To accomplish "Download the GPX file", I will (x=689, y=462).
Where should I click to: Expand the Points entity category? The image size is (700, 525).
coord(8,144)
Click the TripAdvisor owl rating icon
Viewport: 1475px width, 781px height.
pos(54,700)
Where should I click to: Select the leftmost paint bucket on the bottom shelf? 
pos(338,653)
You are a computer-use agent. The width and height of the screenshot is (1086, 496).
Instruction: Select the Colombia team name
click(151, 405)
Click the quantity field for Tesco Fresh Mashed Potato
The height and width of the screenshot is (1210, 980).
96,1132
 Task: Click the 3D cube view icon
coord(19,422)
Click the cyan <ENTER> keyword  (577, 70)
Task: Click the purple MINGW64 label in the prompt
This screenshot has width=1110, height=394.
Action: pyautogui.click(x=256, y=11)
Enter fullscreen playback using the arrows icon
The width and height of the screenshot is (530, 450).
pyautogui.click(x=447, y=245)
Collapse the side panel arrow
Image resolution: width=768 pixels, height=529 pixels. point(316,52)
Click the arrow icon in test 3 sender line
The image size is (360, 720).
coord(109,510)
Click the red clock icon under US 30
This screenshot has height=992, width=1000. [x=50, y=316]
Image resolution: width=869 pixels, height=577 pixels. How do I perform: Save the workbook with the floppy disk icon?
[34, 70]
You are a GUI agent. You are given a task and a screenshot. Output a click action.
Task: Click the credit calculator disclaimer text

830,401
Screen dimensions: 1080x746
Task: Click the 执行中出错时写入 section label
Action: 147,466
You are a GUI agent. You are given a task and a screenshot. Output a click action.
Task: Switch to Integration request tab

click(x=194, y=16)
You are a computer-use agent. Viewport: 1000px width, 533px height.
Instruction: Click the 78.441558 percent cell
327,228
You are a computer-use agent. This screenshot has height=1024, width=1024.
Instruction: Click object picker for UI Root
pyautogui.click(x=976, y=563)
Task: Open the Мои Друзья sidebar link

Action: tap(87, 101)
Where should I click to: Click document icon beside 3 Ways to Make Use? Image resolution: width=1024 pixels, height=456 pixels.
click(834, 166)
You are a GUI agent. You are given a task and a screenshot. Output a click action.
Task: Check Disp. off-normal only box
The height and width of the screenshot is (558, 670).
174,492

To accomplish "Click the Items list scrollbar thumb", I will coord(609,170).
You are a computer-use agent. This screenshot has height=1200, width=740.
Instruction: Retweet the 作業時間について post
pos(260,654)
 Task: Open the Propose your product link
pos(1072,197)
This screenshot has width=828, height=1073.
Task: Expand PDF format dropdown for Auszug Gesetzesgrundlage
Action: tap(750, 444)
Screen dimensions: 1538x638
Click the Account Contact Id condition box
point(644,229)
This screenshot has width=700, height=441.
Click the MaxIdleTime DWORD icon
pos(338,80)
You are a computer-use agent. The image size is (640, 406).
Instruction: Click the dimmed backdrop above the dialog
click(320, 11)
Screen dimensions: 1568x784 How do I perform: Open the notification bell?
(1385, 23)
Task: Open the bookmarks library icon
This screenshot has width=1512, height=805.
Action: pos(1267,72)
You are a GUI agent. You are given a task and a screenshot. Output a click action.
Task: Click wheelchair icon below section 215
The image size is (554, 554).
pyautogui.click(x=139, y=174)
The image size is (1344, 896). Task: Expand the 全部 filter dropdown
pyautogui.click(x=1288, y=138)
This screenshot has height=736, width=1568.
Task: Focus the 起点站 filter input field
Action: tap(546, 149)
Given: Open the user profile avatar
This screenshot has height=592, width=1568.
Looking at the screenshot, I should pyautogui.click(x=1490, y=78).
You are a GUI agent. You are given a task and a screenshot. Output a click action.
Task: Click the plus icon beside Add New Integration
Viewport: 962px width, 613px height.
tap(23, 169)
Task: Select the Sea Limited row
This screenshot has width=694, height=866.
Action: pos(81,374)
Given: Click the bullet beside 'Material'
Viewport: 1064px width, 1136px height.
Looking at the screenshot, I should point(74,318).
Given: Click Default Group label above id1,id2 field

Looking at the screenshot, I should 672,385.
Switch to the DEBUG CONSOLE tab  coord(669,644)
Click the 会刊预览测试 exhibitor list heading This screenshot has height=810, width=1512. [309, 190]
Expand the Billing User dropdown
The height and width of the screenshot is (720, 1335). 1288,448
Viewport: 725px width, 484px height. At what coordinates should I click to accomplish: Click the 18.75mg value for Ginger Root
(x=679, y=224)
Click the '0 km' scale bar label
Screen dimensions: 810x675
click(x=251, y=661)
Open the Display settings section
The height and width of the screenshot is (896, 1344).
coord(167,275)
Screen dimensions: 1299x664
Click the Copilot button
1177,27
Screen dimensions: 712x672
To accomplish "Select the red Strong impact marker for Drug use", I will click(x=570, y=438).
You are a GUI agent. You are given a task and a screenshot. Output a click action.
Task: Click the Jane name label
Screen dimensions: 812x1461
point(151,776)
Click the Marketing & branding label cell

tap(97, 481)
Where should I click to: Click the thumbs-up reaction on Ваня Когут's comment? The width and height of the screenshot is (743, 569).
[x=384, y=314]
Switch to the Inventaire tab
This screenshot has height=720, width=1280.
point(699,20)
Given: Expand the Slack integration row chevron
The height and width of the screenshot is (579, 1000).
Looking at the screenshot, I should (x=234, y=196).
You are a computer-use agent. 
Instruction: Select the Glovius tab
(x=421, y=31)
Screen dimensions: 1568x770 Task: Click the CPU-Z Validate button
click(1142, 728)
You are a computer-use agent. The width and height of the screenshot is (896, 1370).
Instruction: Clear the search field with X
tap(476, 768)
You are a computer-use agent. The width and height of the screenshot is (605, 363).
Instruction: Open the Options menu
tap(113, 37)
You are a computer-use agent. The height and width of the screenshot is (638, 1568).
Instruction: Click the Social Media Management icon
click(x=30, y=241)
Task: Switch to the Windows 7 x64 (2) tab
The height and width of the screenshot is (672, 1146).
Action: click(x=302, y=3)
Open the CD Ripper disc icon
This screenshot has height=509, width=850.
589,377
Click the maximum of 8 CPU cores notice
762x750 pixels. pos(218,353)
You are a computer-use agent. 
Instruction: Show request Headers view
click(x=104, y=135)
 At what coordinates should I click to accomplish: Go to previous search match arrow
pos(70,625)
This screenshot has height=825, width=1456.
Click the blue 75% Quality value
•••
Task details » Exact copy required. Retype all of the entries word for word.

Your response »
To accomplish "Download the GPX file", I will (x=689, y=462).
Where should I click to: Expand the Points entity category? The image size is (700, 525).
coord(8,144)
Click the TripAdvisor owl rating icon
Viewport: 1475px width, 781px height.
pos(54,700)
Where should I click to: Select the leftmost paint bucket on the bottom shelf? 
pos(338,653)
You are a computer-use agent. The width and height of the screenshot is (1086, 496).
Instruction: Select the Colombia team name
click(151, 405)
Click the quantity field for Tesco Fresh Mashed Potato
The height and width of the screenshot is (1210, 980).
96,1132
 Task: Click the 3D cube view icon
coord(19,422)
Click the cyan <ENTER> keyword  (577, 70)
Task: Click the purple MINGW64 label in the prompt
This screenshot has width=1110, height=394.
Action: pyautogui.click(x=256, y=11)
Enter fullscreen playback using the arrows icon
The width and height of the screenshot is (530, 450).
pyautogui.click(x=447, y=245)
Collapse the side panel arrow
Image resolution: width=768 pixels, height=529 pixels. point(316,52)
Click the arrow icon in test 3 sender line
The image size is (360, 720).
coord(109,510)
Click the red clock icon under US 30
This screenshot has height=992, width=1000. [x=50, y=316]
Image resolution: width=869 pixels, height=577 pixels. How do I perform: Save the workbook with the floppy disk icon?
[34, 70]
You are a GUI agent. You are given a task and a screenshot. Output a click action.
Task: Click the credit calculator disclaimer text

830,401
Screen dimensions: 1080x746
Task: Click the 执行中出错时写入 section label
Action: 147,466
You are a GUI agent. You are given a task and a screenshot. Output a click action.
Task: Switch to Integration request tab

click(x=194, y=16)
You are a computer-use agent. Viewport: 1000px width, 533px height.
Instruction: Click the 78.441558 percent cell
327,228
You are a computer-use agent. This screenshot has height=1024, width=1024.
Instruction: Click object picker for UI Root
pyautogui.click(x=976, y=563)
Task: Open the Мои Друзья sidebar link

Action: tap(87, 101)
Where should I click to: Click document icon beside 3 Ways to Make Use? Image resolution: width=1024 pixels, height=456 pixels.
click(834, 166)
You are a GUI agent. You are given a task and a screenshot. Output a click action.
Task: Check Disp. off-normal only box
The height and width of the screenshot is (558, 670).
174,492

To accomplish "Click the Items list scrollbar thumb", I will coord(609,170).
You are a computer-use agent. This screenshot has height=1200, width=740.
Instruction: Retweet the 作業時間について post
pos(260,654)
 Task: Open the Propose your product link
pos(1072,197)
This screenshot has width=828, height=1073.
Task: Expand PDF format dropdown for Auszug Gesetzesgrundlage
Action: tap(750, 444)
Screen dimensions: 1538x638
Click the Account Contact Id condition box
point(644,229)
This screenshot has width=700, height=441.
Click the MaxIdleTime DWORD icon
pos(338,80)
You are a computer-use agent. The image size is (640, 406).
Instruction: Click the dimmed backdrop above the dialog
click(320, 11)
Screen dimensions: 1568x784 How do I perform: Open the notification bell?
(1385, 23)
Task: Open the bookmarks library icon
This screenshot has width=1512, height=805.
Action: pos(1267,72)
You are a GUI agent. You are given a task and a screenshot. Output a click action.
Task: Click wheelchair icon below section 215
The image size is (554, 554).
pyautogui.click(x=139, y=174)
The image size is (1344, 896). Task: Expand the 全部 filter dropdown
pyautogui.click(x=1288, y=138)
This screenshot has height=736, width=1568.
Task: Focus the 起点站 filter input field
Action: tap(546, 149)
Given: Open the user profile avatar
This screenshot has height=592, width=1568.
Looking at the screenshot, I should pyautogui.click(x=1490, y=78).
You are a GUI agent. You are given a task and a screenshot. Output a click action.
Task: Click the plus icon beside Add New Integration
Viewport: 962px width, 613px height.
tap(23, 169)
Task: Select the Sea Limited row
This screenshot has width=694, height=866.
Action: pos(81,374)
Given: Click the bullet beside 'Material'
Viewport: 1064px width, 1136px height.
Looking at the screenshot, I should point(74,318).
Given: Click Default Group label above id1,id2 field

Looking at the screenshot, I should 672,385.
Switch to the DEBUG CONSOLE tab  coord(669,644)
Click the 会刊预览测试 exhibitor list heading This screenshot has height=810, width=1512. [309, 190]
Expand the Billing User dropdown
The height and width of the screenshot is (720, 1335). 1288,448
Viewport: 725px width, 484px height. At what coordinates should I click to accomplish: Click the 18.75mg value for Ginger Root
(x=679, y=224)
Click the '0 km' scale bar label
Screen dimensions: 810x675
click(x=251, y=661)
Open the Display settings section
The height and width of the screenshot is (896, 1344).
coord(167,275)
Screen dimensions: 1299x664
Click the Copilot button
1177,27
Screen dimensions: 712x672
To accomplish "Select the red Strong impact marker for Drug use", I will click(x=570, y=438).
You are a GUI agent. You are given a task and a screenshot. Output a click action.
Task: Click the Jane name label
Screen dimensions: 812x1461
point(151,776)
Click the Marketing & branding label cell

tap(97, 481)
Where should I click to: Click the thumbs-up reaction on Ваня Когут's comment? The width and height of the screenshot is (743, 569).
[x=384, y=314]
Switch to the Inventaire tab
This screenshot has height=720, width=1280.
point(699,20)
Given: Expand the Slack integration row chevron
The height and width of the screenshot is (579, 1000).
Looking at the screenshot, I should (x=234, y=196).
You are a computer-use agent. 
Instruction: Select the Glovius tab
(x=421, y=31)
Screen dimensions: 1568x770 Task: Click the CPU-Z Validate button
click(1142, 728)
You are a computer-use agent. The width and height of the screenshot is (896, 1370).
Instruction: Clear the search field with X
tap(476, 768)
You are a computer-use agent. The width and height of the screenshot is (605, 363).
Instruction: Open the Options menu
tap(113, 37)
You are a computer-use agent. The height and width of the screenshot is (638, 1568).
Instruction: Click the Social Media Management icon
click(x=30, y=241)
Task: Switch to the Windows 7 x64 (2) tab
The height and width of the screenshot is (672, 1146).
Action: click(x=302, y=3)
Open the CD Ripper disc icon
This screenshot has height=509, width=850.
589,377
Click the maximum of 8 CPU cores notice
762x750 pixels. pos(218,353)
You are a computer-use agent. 
Instruction: Show request Headers view
click(x=104, y=135)
 At what coordinates should I click to accomplish: Go to previous search match arrow
pos(70,625)
This screenshot has height=825, width=1456.
Click the blue 75% Quality value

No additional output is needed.